The New Weapon of Mass

The New Weapon of Mass

But it was already too late when Egypt shut down the internet.
The regime was taken by surprise.
Twevolution organized the streets before the switch was thrown.
There was a time when power came as a chariot. There was time when power came as a nuclear device. In my life time it came as stealth bombers, napalm and drones. Could it be that in the generation now following me that power comes as … the internet?

The twevolution sweeping Arabia which as I’ve written actually first matured further south is succeeding because of the masterful manipulation of information by revolutionaries who are willing to sacrifice themselves to affect significant change, which so far means booting out the dictator.

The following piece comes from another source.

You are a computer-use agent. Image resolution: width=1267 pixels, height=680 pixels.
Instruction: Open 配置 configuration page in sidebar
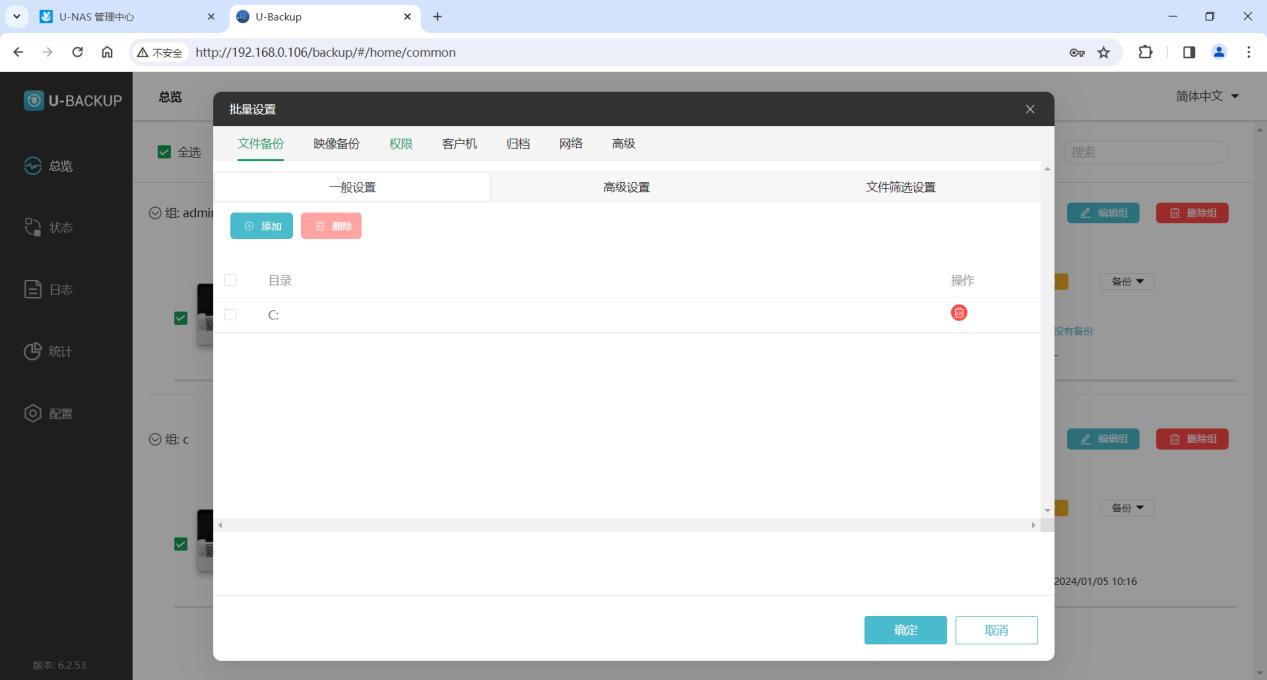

Read the fascinating blog I posted Tuesday about the software developed in Kenya that is the foundation of the information manipulation in the current twevolution.

Armaments were insignificant in the outcome of the Tunisian and Egyptian twevolution. The regimes were changed with really very little loss of lives and little destruction of property. How’s this possible?

In both cases, because the trustees of the armaments — the soldiers — who absolutely could have caused a huge loss of life and lots of destruction refused to shoot. When challenged by the unarmed masses in such numbers, they backed down.

This didn’t happen in 1956 in Hungary, or the “Czech Spring” of 1968, or 1989 in Tianamen Square.

Were the protesters then less committed? Were their ideas less compelling?

No, there just weren’t enough of them, and the growth in their support happened too slowly. The regimes in power were capable of faster reactions than the protesters. Regime weapons appeared on the scene faster than the people.

Today, that’s not the case. The crowds appear out of nowhere, it seems, although actually they are carefully organized through the internet and mobile phones. By the time they appear, they have virtually won the battle. They outperform at the starting line.

They look, from the beginning, like they are the winners.

That’s the key to mass protest. Defenseless, the only counter to hard weaponry is the sheer volume of numbers. And that’s what the IT savvy in this twevolutionary age can do.

In Libya the difference is that those fighting the people are mostly mercenaries being paid a king’s ransom. The protest has become a fight and it will likely get bloodier. But when it stops, the outcome will be the same as in Egypt and Tunisia.

You see, I believe that people are basically good. And that their inherent desires are communal and compassionate. And that when these inherent desires are repressed, they don’t just go away. They ferment and ultimately bubble out as an outburst.

As they have often in the past, but too often then crushed to smithereens. But not today, perhaps never again. The internet is the manifestation of hundreds of thousands, millions, of individual wills. Armies are made of people, and soldiers know when they’re outnumbered.

It doesn’t matter that they may outgun the defenseless. When soldiers know they are in the minority, they defer and defect.

The problem in the past has been the masses have been unable to organize effectively enough to manifest as the majority, even though they might have been.

The Nazis came to power by default, not political success. The apathy of the non-Jew Germans was cultivated by aggressive information manipulation as it existed then by the Nazis. The organizational immaturity of the Jewish populations and their sympathizers couldn’t confront the more mature organization of the Nazis. And this deficiency was reenforced by similiar inefficiencies and incapacities of greater Europe. The situation was ripe for evil to prevail.

It wouldn’t happen today, in today’s internet world, where the free and unfiltered flow of information reflects the basic good of the people faster than any organized regime can stunt it.

See why China tries to censure the internet? Even that is going to fail.

Now what comes next is as frighteningly unknown as it’s going to be exciting to behold.